Nicaragua: Exile and Civil Death is an Elusive Freedom
A total of 222 Nicaraguan political prisoners were sent to the United States by the regime of Daniel Ortega and Rosario Murillo.
By Hector Schamis (Confidencial)
HAVANA TIMES – In the early hours of February 9, a total of 222 Nicaraguan political prisoners were released by Daniel Ortega and Rosario Murillo. Among them are those who were in the La Modelo and La Esperanza prisons, and those who were in the El Chipote prison and under house arrest.
Hundreds of prisoners of conscience were removed from their cells and transported in buses to a then-unknown destination. They were taken to the airport and put on a charter flight that would land around noon Thursday, February 9 at Dulles Airport, outside Washington, D.C.
Welcomed in the United States by an obvious agreement between the two governments, the Biden Administration affirmed that this operation opens a door to dialogue. The question this raises is: dialogue with what objective? It bears noting that the word “released” is not synonymous with “freed”. It so happens that at the root of that decision lie as many violations of law as those that landed these people in prison in the first place.
The released prisoners were technically deported; that is, banished. They were stripped of their nationality and all their civil rights, banned for life from holding public office, and their property was expropriated. All this by virtue of having been accused of “treason”.
Such was why a few of those selected to be released did not accept the deal and did not travel. This is the case of Monsignor Álvarez, for example, who was transferred from house arrest to El Chipote.

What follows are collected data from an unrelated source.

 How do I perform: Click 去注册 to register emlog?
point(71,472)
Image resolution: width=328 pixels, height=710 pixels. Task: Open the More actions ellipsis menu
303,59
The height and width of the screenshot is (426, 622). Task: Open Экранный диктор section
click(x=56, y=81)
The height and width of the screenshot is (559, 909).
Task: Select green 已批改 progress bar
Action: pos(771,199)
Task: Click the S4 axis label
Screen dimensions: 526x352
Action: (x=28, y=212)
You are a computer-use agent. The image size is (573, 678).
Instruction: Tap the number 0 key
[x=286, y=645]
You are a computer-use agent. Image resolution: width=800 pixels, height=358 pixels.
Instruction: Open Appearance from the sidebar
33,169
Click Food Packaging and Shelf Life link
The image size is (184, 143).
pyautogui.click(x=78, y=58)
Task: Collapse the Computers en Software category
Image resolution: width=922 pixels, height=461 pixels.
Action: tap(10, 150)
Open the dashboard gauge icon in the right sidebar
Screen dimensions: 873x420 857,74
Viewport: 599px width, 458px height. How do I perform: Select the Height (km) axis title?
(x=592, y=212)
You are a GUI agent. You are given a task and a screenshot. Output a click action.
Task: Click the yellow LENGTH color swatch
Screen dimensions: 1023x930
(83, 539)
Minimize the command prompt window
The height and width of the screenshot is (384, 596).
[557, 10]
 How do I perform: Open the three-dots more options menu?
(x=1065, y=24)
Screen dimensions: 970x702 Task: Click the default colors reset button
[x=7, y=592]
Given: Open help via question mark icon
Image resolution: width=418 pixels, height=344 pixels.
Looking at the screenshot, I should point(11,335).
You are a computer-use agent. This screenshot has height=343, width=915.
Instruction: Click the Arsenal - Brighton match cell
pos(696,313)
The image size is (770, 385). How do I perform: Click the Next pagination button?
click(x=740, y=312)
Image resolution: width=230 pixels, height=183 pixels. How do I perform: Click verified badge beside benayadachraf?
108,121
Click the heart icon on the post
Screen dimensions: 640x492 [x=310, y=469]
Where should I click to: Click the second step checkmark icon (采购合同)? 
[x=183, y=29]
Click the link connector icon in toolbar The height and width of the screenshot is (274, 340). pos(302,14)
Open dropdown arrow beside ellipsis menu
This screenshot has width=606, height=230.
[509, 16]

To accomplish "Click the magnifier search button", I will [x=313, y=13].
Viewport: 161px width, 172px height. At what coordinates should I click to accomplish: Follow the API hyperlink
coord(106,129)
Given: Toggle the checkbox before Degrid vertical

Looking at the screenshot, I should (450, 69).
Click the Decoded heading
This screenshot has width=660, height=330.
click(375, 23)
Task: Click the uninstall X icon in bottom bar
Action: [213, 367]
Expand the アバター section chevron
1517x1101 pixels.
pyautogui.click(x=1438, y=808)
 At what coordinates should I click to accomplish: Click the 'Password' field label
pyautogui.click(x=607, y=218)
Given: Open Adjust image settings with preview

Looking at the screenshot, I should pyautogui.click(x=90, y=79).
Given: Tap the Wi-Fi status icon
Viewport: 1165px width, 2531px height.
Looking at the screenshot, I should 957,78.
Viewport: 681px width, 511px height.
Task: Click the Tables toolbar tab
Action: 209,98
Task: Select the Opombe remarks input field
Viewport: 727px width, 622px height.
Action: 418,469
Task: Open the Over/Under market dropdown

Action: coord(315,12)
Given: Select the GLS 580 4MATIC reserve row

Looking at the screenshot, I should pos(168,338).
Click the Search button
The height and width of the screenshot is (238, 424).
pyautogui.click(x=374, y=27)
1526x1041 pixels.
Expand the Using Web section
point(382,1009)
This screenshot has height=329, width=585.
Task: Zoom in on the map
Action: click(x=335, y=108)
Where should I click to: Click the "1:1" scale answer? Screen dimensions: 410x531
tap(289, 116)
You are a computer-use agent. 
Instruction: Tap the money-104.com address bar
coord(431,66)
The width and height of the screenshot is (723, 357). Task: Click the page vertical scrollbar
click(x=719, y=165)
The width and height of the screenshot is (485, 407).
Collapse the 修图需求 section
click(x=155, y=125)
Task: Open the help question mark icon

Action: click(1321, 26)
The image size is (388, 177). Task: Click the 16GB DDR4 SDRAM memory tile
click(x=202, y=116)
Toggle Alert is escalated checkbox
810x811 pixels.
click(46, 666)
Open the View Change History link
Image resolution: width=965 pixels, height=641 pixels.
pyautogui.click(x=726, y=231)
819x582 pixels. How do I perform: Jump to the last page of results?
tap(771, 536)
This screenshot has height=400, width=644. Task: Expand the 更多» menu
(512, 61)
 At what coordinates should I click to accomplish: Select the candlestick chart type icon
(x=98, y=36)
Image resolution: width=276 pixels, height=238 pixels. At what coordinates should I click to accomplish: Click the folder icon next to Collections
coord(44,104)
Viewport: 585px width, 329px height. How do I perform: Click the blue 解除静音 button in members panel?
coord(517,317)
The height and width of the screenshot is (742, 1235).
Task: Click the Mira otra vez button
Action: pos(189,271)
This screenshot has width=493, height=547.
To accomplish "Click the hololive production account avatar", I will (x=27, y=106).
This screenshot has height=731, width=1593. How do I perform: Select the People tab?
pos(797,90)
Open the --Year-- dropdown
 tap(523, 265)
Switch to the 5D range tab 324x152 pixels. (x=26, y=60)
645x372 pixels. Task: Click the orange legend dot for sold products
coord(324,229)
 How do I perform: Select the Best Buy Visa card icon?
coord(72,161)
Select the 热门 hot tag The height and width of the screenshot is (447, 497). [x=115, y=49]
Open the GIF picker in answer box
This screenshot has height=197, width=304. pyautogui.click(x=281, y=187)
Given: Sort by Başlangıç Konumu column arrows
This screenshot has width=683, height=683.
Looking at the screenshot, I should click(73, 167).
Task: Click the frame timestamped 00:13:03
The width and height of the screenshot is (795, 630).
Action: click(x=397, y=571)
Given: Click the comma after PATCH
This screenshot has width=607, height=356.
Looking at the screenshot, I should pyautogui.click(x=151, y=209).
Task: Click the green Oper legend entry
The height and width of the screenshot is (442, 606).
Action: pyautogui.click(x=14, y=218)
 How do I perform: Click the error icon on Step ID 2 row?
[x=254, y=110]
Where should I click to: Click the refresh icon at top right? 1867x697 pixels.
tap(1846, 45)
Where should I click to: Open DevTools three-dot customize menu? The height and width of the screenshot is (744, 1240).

Any release of a political prisoner is welcome, but it cannot distort the reading of what happened. This is why Secretary of State Blinken’s statement calling the release “a constructive step towards resolving human rights abuses” sounded overly optimistic.
I hope this is the case, although it is difficult to imagine anything constructive on the part of the Ortega-Murillo regime. By imprisoning opponents, the dictatorship violates their rights and commits crimes against humanity: murder, torture and incarceration or other serious deprivation of physical liberty in violation of, among others, the fundamental norms of international law. But the regime also commits those crimes by releasing them.
In fact, the terms of the release constitute a virtual confession. Article 7 of the Rome Statute of the International Criminal Court classifies “the deportation or forcible transfer of people” as a crime against humanity; in other words, the forced displacement of affected persons by expulsion or other coercive acts from the area in which they are legitimately present, without grounds authorized by international law.
It also classifies the crime of “persecution of a group or collective with its own identity”; that is, the intentional and serious deprivation of fundamental rights in violation of international law by reason of the identity of that group. All of this constitutes a “crime against humanity”, acts that are committed as part of a widespread or systematic attack against a civilian population and with knowledge of such an attack.
For its part, the Inter-American Court of Human Rights has adopted in its jurisprudence, cases that address the right to nationality, establishing it as a fundamental human right and upholding, in addition, that its violation often comes with the denial of other civil and political rights.
The case of the Nicaraguan ex-prisoners underscores the point. This is how Latin American dictatorships work today. Violating rights and committing crimes against humanity is the norm. They restrict rights even when they confer them. They restrict freedom even when it is granted.